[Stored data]
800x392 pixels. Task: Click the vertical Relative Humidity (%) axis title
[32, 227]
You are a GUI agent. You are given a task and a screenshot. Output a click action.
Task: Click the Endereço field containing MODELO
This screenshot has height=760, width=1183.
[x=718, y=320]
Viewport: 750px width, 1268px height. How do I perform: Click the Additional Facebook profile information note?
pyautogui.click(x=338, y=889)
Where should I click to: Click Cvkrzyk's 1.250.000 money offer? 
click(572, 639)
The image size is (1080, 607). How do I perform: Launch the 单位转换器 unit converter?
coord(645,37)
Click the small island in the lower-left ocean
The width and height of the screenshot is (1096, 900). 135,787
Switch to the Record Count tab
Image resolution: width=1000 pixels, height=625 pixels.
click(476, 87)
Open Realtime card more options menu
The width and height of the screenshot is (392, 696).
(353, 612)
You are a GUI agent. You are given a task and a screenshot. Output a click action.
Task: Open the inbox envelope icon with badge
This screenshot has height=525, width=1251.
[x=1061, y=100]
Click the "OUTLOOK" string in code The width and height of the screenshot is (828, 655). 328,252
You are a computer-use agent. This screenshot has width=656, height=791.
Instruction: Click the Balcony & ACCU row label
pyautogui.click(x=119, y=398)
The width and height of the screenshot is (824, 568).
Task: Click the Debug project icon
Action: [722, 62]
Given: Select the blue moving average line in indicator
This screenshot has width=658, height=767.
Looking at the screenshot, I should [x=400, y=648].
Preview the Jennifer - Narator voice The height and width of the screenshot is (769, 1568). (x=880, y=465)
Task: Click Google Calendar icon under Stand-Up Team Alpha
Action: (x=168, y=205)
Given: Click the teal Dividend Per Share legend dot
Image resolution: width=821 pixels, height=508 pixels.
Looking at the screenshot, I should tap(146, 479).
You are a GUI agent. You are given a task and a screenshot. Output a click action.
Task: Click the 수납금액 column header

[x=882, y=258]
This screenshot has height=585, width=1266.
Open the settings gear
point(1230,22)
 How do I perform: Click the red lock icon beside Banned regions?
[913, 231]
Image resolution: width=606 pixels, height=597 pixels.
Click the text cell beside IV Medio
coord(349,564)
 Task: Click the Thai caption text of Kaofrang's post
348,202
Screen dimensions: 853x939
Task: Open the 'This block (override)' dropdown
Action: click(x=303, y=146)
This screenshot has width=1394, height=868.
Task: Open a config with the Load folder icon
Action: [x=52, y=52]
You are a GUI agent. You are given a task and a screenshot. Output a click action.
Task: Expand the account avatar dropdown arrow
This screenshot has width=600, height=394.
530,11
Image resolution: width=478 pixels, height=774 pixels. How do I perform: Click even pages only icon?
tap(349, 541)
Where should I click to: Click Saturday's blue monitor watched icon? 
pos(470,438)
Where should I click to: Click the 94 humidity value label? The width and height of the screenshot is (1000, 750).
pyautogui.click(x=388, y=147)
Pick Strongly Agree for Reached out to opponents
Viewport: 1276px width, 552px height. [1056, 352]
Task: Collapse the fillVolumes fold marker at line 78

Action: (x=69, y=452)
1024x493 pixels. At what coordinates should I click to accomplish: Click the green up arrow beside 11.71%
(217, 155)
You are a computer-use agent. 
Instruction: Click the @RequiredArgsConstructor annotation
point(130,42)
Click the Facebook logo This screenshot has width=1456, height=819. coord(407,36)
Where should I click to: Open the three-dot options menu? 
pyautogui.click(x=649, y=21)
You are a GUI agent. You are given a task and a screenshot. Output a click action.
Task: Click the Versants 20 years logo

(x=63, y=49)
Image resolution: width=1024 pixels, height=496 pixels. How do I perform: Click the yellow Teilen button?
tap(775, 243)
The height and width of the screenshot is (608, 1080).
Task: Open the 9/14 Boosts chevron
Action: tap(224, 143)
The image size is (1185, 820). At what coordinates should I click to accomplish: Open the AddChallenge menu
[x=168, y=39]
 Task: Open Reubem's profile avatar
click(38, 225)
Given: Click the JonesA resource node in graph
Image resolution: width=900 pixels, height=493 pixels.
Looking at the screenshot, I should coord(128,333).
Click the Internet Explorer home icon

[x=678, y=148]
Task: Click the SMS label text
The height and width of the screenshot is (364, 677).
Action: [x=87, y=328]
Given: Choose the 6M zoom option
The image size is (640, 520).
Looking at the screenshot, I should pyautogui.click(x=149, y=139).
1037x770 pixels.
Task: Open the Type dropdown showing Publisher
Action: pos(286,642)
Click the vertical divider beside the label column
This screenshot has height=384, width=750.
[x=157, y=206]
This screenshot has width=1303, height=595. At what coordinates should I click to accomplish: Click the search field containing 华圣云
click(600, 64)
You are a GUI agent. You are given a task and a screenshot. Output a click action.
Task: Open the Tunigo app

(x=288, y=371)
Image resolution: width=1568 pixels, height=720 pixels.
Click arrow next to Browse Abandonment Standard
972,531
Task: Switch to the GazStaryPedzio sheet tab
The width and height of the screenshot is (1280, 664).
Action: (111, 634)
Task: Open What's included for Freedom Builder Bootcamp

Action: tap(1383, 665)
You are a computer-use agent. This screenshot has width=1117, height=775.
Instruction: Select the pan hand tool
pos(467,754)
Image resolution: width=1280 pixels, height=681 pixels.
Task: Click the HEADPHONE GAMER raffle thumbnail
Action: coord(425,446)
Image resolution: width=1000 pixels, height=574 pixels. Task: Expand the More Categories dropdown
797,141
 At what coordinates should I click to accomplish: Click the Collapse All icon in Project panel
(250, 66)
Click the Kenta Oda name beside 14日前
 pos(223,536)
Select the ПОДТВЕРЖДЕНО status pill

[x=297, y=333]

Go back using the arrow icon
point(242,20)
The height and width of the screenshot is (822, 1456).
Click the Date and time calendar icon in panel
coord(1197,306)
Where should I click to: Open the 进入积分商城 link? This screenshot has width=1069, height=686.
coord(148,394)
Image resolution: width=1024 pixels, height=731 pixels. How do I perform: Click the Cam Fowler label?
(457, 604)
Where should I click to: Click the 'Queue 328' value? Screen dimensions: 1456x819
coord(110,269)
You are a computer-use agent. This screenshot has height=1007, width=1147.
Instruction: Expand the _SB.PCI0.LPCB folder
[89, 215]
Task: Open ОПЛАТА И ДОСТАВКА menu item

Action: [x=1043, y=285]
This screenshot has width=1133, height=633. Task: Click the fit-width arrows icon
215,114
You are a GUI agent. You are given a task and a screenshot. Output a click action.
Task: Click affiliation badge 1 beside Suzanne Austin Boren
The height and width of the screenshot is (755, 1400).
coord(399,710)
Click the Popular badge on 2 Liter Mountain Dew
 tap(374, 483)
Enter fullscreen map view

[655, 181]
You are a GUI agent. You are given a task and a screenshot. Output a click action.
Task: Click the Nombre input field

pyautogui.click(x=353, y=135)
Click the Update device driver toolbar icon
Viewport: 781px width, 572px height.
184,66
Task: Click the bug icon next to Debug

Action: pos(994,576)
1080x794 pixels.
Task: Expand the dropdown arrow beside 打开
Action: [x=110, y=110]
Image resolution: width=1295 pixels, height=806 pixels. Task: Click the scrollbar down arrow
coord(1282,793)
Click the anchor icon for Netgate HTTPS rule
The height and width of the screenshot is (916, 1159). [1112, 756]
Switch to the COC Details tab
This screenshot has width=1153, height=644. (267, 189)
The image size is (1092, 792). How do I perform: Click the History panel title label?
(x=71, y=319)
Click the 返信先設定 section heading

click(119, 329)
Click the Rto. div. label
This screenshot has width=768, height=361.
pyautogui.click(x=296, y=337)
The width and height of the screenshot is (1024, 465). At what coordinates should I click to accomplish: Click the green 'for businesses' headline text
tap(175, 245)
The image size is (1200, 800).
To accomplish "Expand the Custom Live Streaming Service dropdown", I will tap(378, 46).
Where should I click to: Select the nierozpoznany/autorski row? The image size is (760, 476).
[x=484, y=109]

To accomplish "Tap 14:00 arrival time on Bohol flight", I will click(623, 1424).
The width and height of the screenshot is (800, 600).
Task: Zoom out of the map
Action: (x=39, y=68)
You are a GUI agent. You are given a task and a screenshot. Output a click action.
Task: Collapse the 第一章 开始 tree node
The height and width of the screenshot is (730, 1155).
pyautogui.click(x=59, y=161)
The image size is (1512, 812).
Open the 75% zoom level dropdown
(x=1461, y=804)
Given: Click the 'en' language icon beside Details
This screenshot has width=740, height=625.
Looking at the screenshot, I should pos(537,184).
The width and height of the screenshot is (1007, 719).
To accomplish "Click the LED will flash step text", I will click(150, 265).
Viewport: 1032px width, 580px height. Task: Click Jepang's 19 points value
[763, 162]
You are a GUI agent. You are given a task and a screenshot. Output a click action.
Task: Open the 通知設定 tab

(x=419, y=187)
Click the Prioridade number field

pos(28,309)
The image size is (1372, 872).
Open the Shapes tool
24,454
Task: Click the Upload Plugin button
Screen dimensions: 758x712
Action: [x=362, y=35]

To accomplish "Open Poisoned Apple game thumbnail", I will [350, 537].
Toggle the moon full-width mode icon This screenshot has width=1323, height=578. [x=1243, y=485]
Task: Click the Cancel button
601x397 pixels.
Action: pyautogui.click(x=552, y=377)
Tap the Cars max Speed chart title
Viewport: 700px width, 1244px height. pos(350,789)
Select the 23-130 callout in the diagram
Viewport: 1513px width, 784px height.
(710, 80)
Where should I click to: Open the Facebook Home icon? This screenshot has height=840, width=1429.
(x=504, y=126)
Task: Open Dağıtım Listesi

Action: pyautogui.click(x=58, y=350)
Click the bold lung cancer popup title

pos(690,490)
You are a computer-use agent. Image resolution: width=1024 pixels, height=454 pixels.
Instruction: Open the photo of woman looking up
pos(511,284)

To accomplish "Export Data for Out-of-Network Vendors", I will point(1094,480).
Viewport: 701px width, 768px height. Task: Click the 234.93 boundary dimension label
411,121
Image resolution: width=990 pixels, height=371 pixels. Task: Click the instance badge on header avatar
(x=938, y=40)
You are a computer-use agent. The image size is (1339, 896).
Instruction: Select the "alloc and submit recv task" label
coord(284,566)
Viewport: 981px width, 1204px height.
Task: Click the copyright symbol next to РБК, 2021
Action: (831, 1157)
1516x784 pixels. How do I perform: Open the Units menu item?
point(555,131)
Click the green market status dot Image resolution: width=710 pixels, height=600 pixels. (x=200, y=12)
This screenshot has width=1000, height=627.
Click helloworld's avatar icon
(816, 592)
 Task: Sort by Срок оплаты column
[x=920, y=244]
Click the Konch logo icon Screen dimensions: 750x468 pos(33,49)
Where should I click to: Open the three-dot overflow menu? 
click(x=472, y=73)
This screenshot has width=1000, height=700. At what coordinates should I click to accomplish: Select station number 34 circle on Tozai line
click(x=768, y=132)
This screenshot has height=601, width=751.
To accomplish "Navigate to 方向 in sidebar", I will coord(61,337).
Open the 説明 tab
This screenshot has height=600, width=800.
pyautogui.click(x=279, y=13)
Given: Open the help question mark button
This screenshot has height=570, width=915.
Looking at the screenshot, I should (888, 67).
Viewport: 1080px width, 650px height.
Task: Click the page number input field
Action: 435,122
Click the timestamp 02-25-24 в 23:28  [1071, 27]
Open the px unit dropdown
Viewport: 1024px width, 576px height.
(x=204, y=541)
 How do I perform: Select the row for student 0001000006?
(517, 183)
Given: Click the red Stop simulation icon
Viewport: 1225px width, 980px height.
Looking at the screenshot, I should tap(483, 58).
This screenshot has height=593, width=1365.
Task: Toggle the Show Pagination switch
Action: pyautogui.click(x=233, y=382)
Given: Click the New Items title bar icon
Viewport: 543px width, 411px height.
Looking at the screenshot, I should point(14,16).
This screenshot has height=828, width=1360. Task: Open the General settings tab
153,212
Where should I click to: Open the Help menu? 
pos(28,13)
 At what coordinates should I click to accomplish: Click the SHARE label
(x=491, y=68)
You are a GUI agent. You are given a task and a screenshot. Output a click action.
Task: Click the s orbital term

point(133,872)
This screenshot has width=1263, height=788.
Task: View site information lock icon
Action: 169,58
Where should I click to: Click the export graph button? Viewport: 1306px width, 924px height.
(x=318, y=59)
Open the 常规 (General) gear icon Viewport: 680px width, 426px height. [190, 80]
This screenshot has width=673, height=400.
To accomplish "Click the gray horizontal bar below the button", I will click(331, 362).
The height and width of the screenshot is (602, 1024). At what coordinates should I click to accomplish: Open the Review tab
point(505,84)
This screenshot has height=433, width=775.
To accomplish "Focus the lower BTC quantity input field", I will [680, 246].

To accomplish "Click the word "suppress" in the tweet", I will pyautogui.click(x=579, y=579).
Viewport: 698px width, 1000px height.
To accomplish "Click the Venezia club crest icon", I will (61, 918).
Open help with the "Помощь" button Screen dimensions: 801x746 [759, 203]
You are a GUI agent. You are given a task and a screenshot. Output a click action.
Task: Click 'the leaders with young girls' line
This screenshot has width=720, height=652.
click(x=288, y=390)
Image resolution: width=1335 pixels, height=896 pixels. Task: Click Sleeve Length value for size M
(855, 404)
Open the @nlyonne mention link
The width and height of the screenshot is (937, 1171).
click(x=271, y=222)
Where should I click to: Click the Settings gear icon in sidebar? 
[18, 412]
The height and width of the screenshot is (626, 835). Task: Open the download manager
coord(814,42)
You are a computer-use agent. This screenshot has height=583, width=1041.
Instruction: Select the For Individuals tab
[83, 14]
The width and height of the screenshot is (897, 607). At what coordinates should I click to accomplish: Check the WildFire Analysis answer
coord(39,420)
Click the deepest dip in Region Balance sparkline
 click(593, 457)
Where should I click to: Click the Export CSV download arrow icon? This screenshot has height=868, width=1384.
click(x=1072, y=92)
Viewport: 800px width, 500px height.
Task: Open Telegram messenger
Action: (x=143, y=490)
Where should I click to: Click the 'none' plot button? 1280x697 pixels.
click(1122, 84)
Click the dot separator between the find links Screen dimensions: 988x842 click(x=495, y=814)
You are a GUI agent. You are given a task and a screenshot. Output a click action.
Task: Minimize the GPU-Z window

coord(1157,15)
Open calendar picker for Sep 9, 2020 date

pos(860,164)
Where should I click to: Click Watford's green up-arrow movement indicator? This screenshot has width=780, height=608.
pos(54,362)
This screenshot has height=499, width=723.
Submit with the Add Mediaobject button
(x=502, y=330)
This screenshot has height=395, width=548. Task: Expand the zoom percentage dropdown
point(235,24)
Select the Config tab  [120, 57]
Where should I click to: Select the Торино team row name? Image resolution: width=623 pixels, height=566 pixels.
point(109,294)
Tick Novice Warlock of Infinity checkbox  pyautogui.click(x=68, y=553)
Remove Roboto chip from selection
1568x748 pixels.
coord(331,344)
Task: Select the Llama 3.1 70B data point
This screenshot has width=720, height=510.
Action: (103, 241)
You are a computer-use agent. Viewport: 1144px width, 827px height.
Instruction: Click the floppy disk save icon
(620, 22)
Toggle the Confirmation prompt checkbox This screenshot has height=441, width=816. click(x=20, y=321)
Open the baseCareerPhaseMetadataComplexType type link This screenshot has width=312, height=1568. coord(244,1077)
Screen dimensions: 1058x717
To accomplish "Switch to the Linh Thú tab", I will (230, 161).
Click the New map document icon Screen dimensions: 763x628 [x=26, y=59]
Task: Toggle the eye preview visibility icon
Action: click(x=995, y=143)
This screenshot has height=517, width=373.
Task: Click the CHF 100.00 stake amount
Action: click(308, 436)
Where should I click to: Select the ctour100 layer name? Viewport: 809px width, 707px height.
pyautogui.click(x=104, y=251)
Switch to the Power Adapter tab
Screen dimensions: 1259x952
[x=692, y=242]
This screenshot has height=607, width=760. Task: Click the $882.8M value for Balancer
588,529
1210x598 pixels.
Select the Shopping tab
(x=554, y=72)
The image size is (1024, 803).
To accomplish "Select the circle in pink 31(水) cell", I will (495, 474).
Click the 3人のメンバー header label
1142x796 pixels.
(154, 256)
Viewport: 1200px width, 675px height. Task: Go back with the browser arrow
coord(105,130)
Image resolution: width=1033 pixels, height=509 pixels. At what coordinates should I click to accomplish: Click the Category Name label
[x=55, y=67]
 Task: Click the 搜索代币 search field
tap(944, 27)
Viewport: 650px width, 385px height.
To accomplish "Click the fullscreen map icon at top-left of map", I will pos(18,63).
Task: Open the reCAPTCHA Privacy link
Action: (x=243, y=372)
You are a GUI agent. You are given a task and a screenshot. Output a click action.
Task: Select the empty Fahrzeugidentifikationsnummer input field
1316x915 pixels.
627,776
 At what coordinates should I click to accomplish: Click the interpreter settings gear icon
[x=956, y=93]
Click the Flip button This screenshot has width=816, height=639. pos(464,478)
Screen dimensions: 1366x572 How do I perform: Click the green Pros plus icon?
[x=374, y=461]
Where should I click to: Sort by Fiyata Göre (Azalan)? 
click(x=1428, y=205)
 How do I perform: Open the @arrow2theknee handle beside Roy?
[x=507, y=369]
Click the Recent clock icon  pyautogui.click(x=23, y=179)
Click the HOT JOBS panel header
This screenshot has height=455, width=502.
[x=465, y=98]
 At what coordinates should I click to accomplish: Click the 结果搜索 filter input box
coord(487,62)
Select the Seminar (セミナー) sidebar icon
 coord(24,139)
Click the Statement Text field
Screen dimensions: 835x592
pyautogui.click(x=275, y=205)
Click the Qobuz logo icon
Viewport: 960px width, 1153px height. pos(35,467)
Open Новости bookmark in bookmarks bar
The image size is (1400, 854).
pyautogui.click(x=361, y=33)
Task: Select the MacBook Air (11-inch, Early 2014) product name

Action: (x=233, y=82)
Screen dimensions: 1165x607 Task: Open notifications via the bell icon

■ Exercise brief:
Going through the records, work out how many lines contain the word "node". Please answer with the number only.

■ Solution to the exercise:
2